SUPPLIED INFORMATION.
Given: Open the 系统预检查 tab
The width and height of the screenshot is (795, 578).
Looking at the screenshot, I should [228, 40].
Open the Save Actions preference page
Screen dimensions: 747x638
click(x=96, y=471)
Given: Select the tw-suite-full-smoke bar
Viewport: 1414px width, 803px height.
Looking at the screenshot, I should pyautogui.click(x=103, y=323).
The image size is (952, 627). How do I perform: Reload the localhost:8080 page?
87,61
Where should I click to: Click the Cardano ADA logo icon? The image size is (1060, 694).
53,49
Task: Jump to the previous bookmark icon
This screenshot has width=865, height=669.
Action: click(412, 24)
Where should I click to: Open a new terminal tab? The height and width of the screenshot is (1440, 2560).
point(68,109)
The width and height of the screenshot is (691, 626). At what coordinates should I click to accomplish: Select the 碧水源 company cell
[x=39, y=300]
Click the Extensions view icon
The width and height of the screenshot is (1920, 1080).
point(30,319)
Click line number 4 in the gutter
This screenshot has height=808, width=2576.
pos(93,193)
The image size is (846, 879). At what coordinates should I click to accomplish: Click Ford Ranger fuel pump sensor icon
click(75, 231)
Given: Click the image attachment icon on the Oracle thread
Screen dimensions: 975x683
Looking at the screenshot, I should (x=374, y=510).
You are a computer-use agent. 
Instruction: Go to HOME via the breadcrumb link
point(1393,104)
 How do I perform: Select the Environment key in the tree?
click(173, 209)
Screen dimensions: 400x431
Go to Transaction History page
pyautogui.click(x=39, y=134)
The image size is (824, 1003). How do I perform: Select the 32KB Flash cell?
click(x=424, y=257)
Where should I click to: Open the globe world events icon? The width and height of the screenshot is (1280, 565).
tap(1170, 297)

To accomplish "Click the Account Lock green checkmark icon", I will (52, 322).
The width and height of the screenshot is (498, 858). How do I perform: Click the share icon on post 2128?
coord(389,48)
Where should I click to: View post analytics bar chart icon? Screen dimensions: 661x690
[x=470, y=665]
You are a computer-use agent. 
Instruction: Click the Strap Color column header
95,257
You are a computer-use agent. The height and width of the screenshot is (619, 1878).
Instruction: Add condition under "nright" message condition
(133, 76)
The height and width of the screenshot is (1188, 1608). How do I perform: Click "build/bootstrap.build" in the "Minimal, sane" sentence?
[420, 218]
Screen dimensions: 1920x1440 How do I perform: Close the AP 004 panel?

PROBLEM DETAILS.
Copy out all of the material above line for line, keeping every character as it appears.

EXERCISE RESPONSE.
Given: Open the 系统预检查 tab
The width and height of the screenshot is (795, 578).
Looking at the screenshot, I should [228, 40].
Open the Save Actions preference page
Screen dimensions: 747x638
click(x=96, y=471)
Given: Select the tw-suite-full-smoke bar
Viewport: 1414px width, 803px height.
Looking at the screenshot, I should pyautogui.click(x=103, y=323).
The image size is (952, 627). How do I perform: Reload the localhost:8080 page?
87,61
Where should I click to: Click the Cardano ADA logo icon? The image size is (1060, 694).
53,49
Task: Jump to the previous bookmark icon
This screenshot has width=865, height=669.
Action: click(412, 24)
Where should I click to: Open a new terminal tab? The height and width of the screenshot is (1440, 2560).
point(68,109)
The width and height of the screenshot is (691, 626). At what coordinates should I click to accomplish: Select the 碧水源 company cell
[x=39, y=300]
Click the Extensions view icon
The width and height of the screenshot is (1920, 1080).
point(30,319)
Click line number 4 in the gutter
This screenshot has height=808, width=2576.
pos(93,193)
The image size is (846, 879). At what coordinates should I click to accomplish: Click Ford Ranger fuel pump sensor icon
click(75, 231)
Given: Click the image attachment icon on the Oracle thread
Screen dimensions: 975x683
Looking at the screenshot, I should (x=374, y=510).
You are a computer-use agent. 
Instruction: Go to HOME via the breadcrumb link
point(1393,104)
 How do I perform: Select the Environment key in the tree?
click(173, 209)
Screen dimensions: 400x431
Go to Transaction History page
pyautogui.click(x=39, y=134)
The image size is (824, 1003). How do I perform: Select the 32KB Flash cell?
click(x=424, y=257)
Where should I click to: Open the globe world events icon? The width and height of the screenshot is (1280, 565).
tap(1170, 297)

To accomplish "Click the Account Lock green checkmark icon", I will (52, 322).
The width and height of the screenshot is (498, 858). How do I perform: Click the share icon on post 2128?
coord(389,48)
Where should I click to: View post analytics bar chart icon? Screen dimensions: 661x690
[x=470, y=665]
You are a computer-use agent. 
Instruction: Click the Strap Color column header
95,257
You are a computer-use agent. The height and width of the screenshot is (619, 1878).
Instruction: Add condition under "nright" message condition
(133, 76)
The height and width of the screenshot is (1188, 1608). How do I perform: Click "build/bootstrap.build" in the "Minimal, sane" sentence?
[420, 218]
Screen dimensions: 1920x1440 How do I perform: Close the AP 004 panel?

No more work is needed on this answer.